The value range of image width is [5,16384], and the value range of height is [1,16384].
Simple streaming input and output.

Background

JPEG-LS (JLS) is a lossless/lossy image compression algorithm which has the best lossless compression ratio compared to PNG, Lossless-JPEG2000, Lossless-WEBP, Lossless-HEIF, etc.

JPEG-LS uses the maximum difference between the pixels before and after compression (NEAR value) to control distortion, NEAR=0 is the lossless mode; NEAR>0 is the lossy mode, the larger the NEAR, the greater the distortion and the greater the compression ratio.

The file suffix name for JPEG-LS compressed image is .jls .

For JPEG-LS standard specification, see ITU-T T.87.

If you are interested in the software implementation of JPEG-LS baseline encoder, see https://github.com/WangXuan95/JPEG-LS (C language)

Module Usage

jls_encoder.v in the RTL directory is a JPEG-LS compression module that can be call by the FPGA users, which inputs image raw pixels and outputs a JPEG-LS compressed stream.

Module parameter

jls_encoder has a parameter:

parameter  [2:0] NEAR

which determines the NEAR value of JPEG-LS algorithm. When the value is 3'd0, it works in lossless mode; when the value is 3'd1~3'd7, it works in lossy mode.

Module Interface

The input and output signals of jls_encoder are described in the following table.
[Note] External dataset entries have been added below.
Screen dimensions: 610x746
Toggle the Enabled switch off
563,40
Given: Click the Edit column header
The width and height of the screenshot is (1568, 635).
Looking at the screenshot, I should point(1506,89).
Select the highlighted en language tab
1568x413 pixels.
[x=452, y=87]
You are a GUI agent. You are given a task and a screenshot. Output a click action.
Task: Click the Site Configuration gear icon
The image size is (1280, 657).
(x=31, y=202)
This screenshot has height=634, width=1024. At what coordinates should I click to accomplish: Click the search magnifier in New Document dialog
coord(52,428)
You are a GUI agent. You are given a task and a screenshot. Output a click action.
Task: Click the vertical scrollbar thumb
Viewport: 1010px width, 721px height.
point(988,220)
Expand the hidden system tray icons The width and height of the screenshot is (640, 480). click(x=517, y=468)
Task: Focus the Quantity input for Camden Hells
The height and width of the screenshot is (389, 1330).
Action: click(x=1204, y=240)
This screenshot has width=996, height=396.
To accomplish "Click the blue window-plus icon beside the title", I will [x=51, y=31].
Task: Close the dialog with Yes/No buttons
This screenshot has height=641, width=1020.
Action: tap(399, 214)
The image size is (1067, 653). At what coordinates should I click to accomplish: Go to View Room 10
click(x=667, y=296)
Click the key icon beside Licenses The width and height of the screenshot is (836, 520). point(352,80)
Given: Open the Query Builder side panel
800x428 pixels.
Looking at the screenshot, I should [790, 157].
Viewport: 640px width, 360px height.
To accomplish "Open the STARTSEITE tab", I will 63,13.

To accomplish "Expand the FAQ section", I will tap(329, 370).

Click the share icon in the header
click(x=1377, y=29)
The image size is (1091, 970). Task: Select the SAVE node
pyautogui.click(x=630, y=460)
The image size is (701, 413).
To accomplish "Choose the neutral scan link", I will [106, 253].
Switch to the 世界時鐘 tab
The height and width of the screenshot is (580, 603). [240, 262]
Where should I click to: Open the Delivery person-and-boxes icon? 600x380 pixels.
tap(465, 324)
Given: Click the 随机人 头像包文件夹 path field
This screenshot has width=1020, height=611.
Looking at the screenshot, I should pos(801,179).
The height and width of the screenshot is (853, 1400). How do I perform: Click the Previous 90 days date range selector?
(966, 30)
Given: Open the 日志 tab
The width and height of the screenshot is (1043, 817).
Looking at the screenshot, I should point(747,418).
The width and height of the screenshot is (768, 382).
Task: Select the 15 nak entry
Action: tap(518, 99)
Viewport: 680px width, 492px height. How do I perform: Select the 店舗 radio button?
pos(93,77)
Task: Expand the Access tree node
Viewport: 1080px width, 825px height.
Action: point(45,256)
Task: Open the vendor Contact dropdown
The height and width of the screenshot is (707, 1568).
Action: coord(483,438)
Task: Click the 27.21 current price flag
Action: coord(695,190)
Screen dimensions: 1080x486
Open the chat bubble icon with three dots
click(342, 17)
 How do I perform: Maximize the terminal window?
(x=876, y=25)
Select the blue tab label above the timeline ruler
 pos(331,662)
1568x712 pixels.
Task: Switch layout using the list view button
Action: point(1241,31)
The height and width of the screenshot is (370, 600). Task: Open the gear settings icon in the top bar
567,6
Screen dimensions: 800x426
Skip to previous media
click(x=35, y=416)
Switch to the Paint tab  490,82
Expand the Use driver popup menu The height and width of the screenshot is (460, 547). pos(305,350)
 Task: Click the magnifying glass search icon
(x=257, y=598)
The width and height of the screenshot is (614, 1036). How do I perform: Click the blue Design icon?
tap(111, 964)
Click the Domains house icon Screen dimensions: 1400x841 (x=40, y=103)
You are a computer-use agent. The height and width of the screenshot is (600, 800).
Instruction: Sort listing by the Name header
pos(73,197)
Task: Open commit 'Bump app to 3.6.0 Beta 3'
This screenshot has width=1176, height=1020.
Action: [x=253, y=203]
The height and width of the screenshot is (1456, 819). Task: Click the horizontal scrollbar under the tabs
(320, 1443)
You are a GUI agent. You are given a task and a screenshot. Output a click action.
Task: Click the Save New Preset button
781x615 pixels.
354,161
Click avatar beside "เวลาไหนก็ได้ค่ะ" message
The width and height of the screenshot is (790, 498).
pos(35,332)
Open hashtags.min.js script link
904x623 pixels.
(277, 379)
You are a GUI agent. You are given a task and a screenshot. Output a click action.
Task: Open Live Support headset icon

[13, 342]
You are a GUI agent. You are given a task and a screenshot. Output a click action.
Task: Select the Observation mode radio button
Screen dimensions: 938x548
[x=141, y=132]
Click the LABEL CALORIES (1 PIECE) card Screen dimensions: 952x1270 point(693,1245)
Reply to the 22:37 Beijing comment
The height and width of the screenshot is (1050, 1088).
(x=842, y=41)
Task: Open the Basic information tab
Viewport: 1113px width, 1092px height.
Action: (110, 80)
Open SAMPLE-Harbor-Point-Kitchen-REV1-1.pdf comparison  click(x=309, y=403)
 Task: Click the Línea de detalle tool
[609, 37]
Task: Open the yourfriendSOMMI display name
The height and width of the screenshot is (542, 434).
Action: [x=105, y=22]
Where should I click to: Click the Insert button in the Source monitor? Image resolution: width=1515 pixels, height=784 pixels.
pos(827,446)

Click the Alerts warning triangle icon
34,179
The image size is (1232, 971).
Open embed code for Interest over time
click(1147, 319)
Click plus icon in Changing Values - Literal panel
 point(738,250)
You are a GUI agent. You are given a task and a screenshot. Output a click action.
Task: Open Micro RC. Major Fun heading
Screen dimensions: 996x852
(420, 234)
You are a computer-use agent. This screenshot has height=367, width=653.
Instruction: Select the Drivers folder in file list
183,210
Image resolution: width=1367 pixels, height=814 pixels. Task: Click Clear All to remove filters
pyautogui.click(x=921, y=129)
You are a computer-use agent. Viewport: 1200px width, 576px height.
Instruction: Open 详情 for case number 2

Signal	Name	direction	width	description
rstn	reset	in	1bit	When the clock rises, if rstn=0, the module is reset, and rstn=1 in normal use.
clk	clock	in	1bit	All signals should be aligned on the rising edge of clk.
i_sof	start of frame	in	1bit	When a new image needs to be input, keep i_sof=1 for at least 368 clock cycles.
i_w	width-1	in	14bit	For example, if the image width is 1920, i_w should be set to 14'd1919. Needs to remain valid when i_sof=1.
i_h	height-1	in	14bit	For example, if the image width is 1080, i_h should be set to 14'd1079. Needs to remain valid when i_sof=1.
i_e	input valid	in	1bit	i_e=1 indicates a valid input pixel is on i_x
i_x	input pixel	in	8bit	The pixel value range is 8'd0 ~ 8'd255 .
o_e	output valid	out	1bit	o_e=1 indicates a valid data is on o_data.
o_data	output data	out	16bit	Big endian, odata[15:8] online; odata[7:0] after.
o_last	output last	out	1bit	o_last=1, indicate that this is the last data of the output stream of an image.

Note：i_w cannot less than 14'd4 。

Input pixels

The operation flow of jls_encoder module is:

Reset (optional): Set rstn=0 for at least 1 cycle to reset, and then keep rstn=1 during normal operation. In fact, it is not necessary to reset.
Start: keep i_sof=1 at least 368 cycles, while inputting the width and height of the image on the i_w and i_h signals, i_w and i_h should remain valid during i_sof=1.
Input: Control i_e and i_x, input all the pixels of the image from left to right, top to bottom. When i_e=1, i_x is input as a pixel.
Idle between images: After all pixel input ends, it needs to be idle for at least 16 cycles without any action (i.e. i_sof=0, i_e=0). Then you can skip to step 2 and start the next image.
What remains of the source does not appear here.